There are two important pieces here:

  • discovery.zen.ping.unicast.hosts=es_master: We’re instructing ES to use Zen Discovery in order to find out the cluster topology. We’re telling nodes to contact the es_master host as the entry point for the gossiping protocol. Notice that es_master is the name we gave to our container running the ES master node.
  • -“affinity:container!=master / “affinity:container!=es-node: We’re instructing Swarm to make sure that ES containers cannot run where the ES master container is running and that we only want to run one ES node per Swarm node.

So let’s go back and take a look at HQ plugin page. It should look like this:

Finally, lets launch a Kibana container which is able to connect to our ES cluster. First open thedocker-compose.yml file, look for the string ES_MASTER_IP and replace it with the IP address of the ES master node. You can get the IP address by running:

docker inspect --format='{{(index (index .NetworkSettings.Ports "9200/tcp") 0).HostIp}}' es_master

With that done, we can launch a Kibana container:

docker-compose --x-networking --x-network-driver overlay up -d kibana

and then go grab the URL where Kibana is running and enter it in our browser:

echo "http://$(docker inspect --format='{{(index (index .NetworkSettings.Ports "5601/tcp") 0).HostIp}}' kibana):5601"

you should see something like this:

And that’s it! You can start using your ES cluster with Logstash/Filebeat. Just make sure you properly configure the elastic search output plugin and make it point to the ES master node (any other node from the cluster will do as well).

Go ahead and have fun! Try adding new nodes, removing existing ones and see it all in action.

And, hey!, do not forget to turn those servers off because you know, you’re billed as long as they’re running ;). You can do that with docker-machine:

$ docker-machine rm kvstore swarm-master swarm-node-1 swarm-node-2 swarm-node-3

Finito

By now it should be clear to you how easy it is to run a Elasticsearch cluster on a cloud provider of your own. Moreover you have full control of how and when this is done. I’m not saying that by following the instructions provided here you will end up with a production grade cluster. This is far from it. However, for short lived task, like real time data analysis for making short term decisions I believe this presents some very interesting and unique options (and challenges as well).

One thing I did not cover in this article was data persistence. That’s certainly something to keep in mind if you need data to stick around after the life cycle of your cluster. I must be honest and say that I tried to achieve that by using Openstorage but unfortunately I ran into this issue.
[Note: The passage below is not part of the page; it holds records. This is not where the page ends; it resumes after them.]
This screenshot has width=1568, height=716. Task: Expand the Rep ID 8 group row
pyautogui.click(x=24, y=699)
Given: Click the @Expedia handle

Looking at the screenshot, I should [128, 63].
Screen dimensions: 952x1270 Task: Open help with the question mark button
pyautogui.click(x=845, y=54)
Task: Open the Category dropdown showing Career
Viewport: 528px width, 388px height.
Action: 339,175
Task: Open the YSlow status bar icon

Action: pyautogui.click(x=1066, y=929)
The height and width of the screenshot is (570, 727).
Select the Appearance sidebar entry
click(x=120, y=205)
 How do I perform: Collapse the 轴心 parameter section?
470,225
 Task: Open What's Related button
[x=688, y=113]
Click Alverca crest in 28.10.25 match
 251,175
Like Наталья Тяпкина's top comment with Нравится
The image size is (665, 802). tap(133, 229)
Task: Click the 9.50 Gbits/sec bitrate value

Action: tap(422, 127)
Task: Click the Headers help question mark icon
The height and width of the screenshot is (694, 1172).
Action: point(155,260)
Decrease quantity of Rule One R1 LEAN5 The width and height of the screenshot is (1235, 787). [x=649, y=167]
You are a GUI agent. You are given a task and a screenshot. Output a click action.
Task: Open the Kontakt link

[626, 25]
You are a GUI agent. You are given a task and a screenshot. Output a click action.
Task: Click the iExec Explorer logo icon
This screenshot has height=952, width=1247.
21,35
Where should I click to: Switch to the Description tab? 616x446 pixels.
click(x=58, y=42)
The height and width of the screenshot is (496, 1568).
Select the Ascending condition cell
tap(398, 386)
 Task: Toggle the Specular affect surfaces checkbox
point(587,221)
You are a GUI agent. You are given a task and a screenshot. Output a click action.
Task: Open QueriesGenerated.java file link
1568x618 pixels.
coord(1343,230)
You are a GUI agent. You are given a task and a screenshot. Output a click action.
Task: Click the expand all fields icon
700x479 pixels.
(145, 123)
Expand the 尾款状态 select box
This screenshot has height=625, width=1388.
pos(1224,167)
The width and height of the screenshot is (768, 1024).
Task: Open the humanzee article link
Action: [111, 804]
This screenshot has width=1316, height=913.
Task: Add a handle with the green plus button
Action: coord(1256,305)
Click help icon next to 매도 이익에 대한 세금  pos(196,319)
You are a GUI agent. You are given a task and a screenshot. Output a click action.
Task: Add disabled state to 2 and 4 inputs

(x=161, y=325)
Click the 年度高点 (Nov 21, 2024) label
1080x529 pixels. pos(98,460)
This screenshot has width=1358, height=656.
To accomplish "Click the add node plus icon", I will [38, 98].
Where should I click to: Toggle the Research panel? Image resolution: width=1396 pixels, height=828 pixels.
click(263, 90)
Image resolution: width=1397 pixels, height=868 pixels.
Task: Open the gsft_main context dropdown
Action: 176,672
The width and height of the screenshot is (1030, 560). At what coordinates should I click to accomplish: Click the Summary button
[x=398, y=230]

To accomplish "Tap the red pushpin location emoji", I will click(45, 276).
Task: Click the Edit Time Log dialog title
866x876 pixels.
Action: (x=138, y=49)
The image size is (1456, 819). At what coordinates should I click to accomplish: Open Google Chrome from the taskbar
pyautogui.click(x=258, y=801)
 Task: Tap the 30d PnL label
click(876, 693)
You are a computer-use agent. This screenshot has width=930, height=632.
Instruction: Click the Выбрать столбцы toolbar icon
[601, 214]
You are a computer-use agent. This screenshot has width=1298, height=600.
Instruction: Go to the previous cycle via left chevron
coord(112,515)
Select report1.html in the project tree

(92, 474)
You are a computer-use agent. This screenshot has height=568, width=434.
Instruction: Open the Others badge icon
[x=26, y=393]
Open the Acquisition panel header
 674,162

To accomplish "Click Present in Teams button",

I will try to follow up on that and see if I can finally get data persistence working within a Swarm cluster but that will go for sure into another blogpost ;).

For those asking themselves why ES would have saved me a lot of time, the answer it’s easy: I only needed to log any performance information to a location (file, syslog, etc) which Logstash/Filebeast knows how to read. The rest was about getting ES to index the information and spent some time toying around with Kibana for producing the reports/graphs I needed.

Big Thanks

Yes, that’s absolutely something I need to do. Here it goes in no particular order of priority:

  • To Nathan Leclaire for his excellent post. Can thank you enough mate, your post the starting point.
  • To Elasticsearch for crafting such a magic piece of software.
  • To Roy Russo for his excellent ElasticSearch HQ plugin.
  • To Docker and I think we’all know why :).